AUTHOR=Pinto Susana , de Carvalho Mamede
TITLE=SVC Is a Marker of Respiratory Decline Function, Similar to FVC, in Patients With ALS
JOURNAL=Frontiers in Neurology
VOLUME=Volume 10 - 2019
YEAR=2019
URL=https://www.frontiersin.org/journals/neurology/articles/10.3389/fneur.2019.00109
DOI=10.3389/fneur.2019.00109
ISSN=1664-2295
ABSTRACT=Introduction: Respiratory function is a critical predictor of survival in amyotrophic lateral sclerosis (ALS). We aimed to determine if slow vital capacity (SVC) is a predictor of functional loss in ALS as compared to forced vital capacity (FVC).

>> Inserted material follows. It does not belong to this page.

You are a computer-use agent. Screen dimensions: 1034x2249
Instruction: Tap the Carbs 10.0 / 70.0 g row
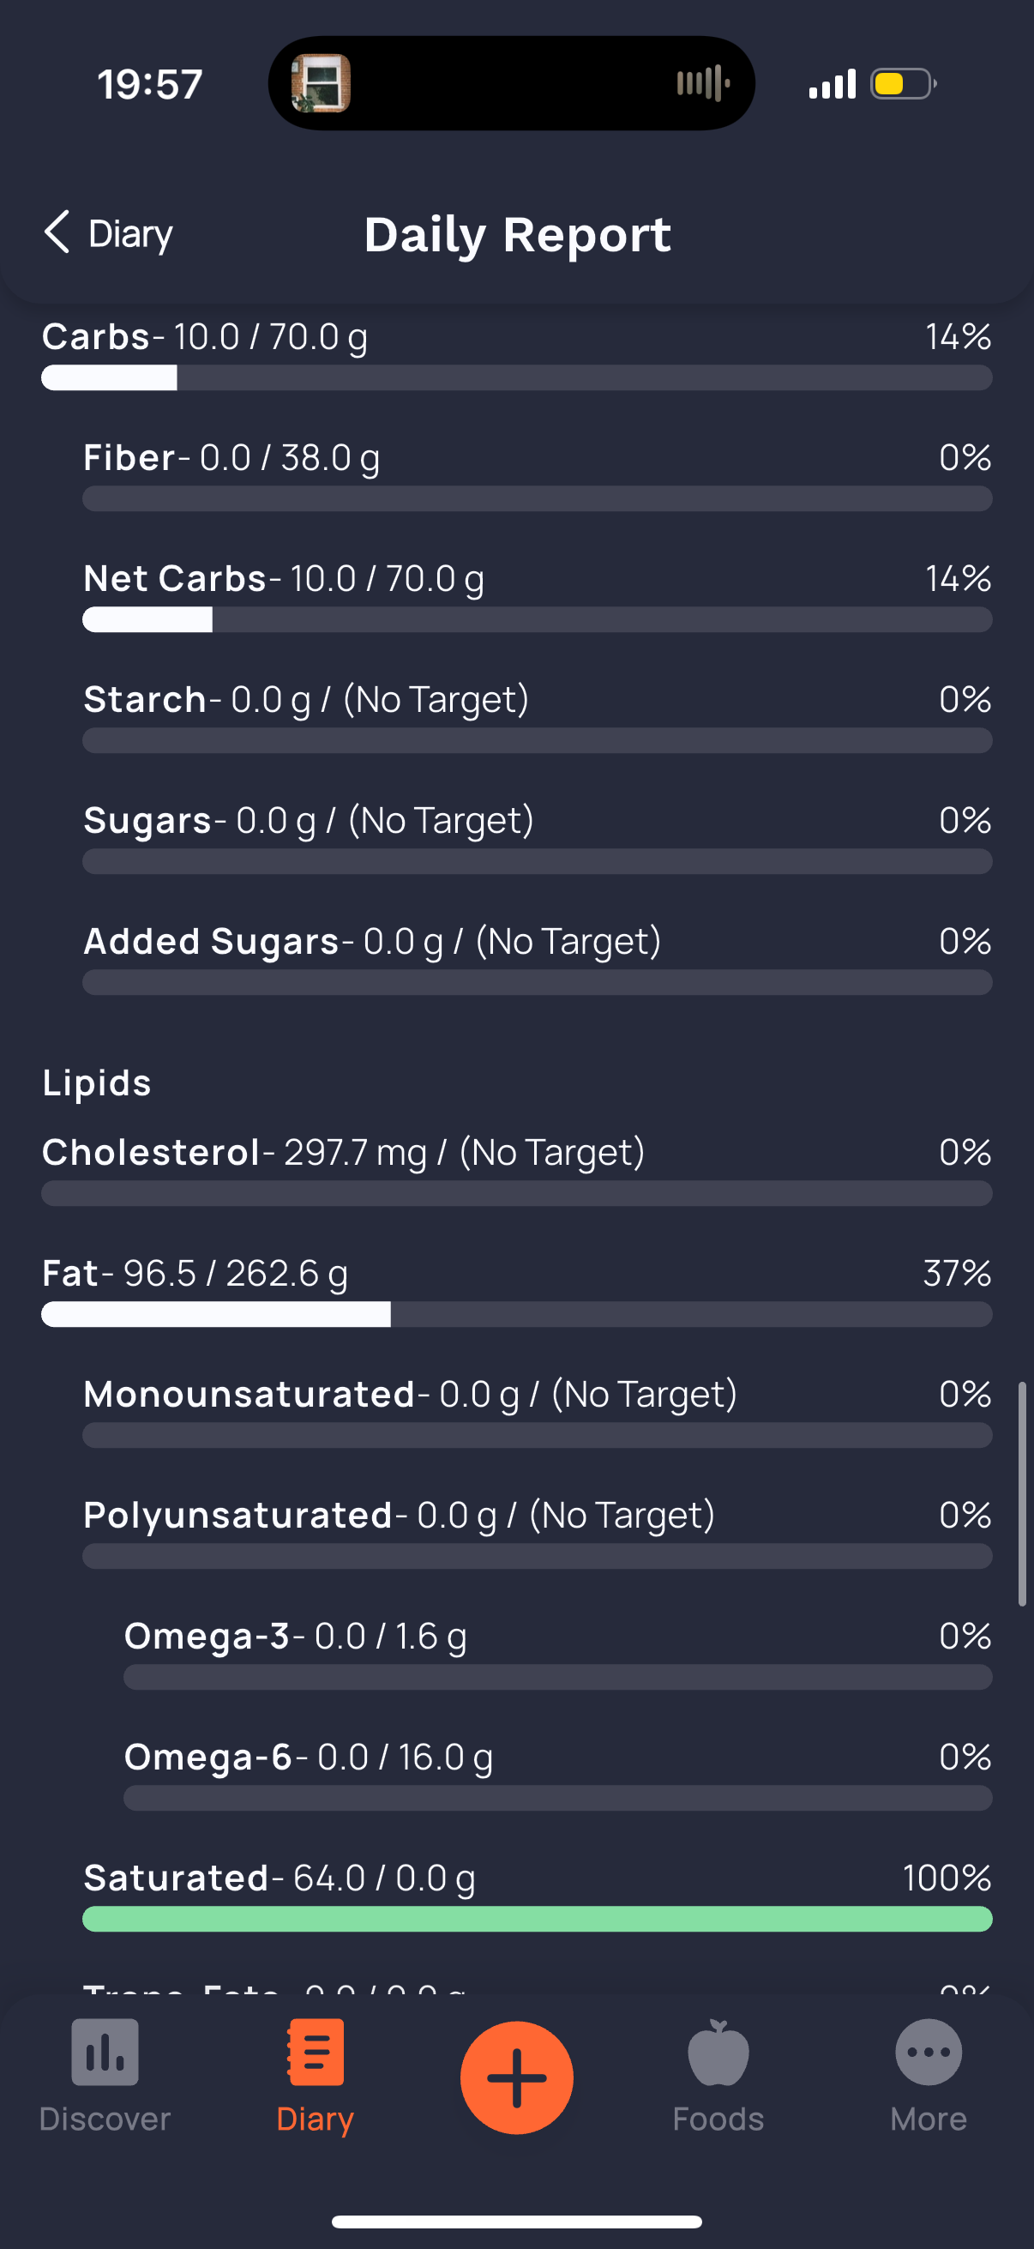click(517, 354)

Methods: Consecutive ALS patients in whom respiratory tests were performed at baseline and 6 months later were included. All patients were evaluated with revised ALS functional rating scale (ALSFRS-R) and the respiratory tests, SVC, and FVC. Significant independent variables of functional decay were assessed by univariate Kaplan-Meier log-rank test and multivariate Cox proportional hazards model. A monthly decay not exceeding 0.92 in ALSFRS was considered as the time event.
Results: We included 232 patients (134 men; mean onset-age 59.1 ± 11.23 years; mean disease duration from first symptoms to first visit: 14.5 ± 12.9 months; 166 spinal and 66 bulbar onset). All variables studied declined significantly between the two evaluations (p < 0.001). FVC and SVC were strongly correlated at study entry (r2 = 0.98, p < 0.001) and FVC and SVC decays between first evaluation and 6 months after were the only significant prognostic variables of functional decay (p < 0.001).
Conclusion: FVC and SVC decay are inter-changeable in predicting functional decay in ALS. Pharmacological interventions reducing the decline rate of FVC and SVC can have a positive impact on the global functional impairment, with relevant implications for clinical trials' design and interpretation.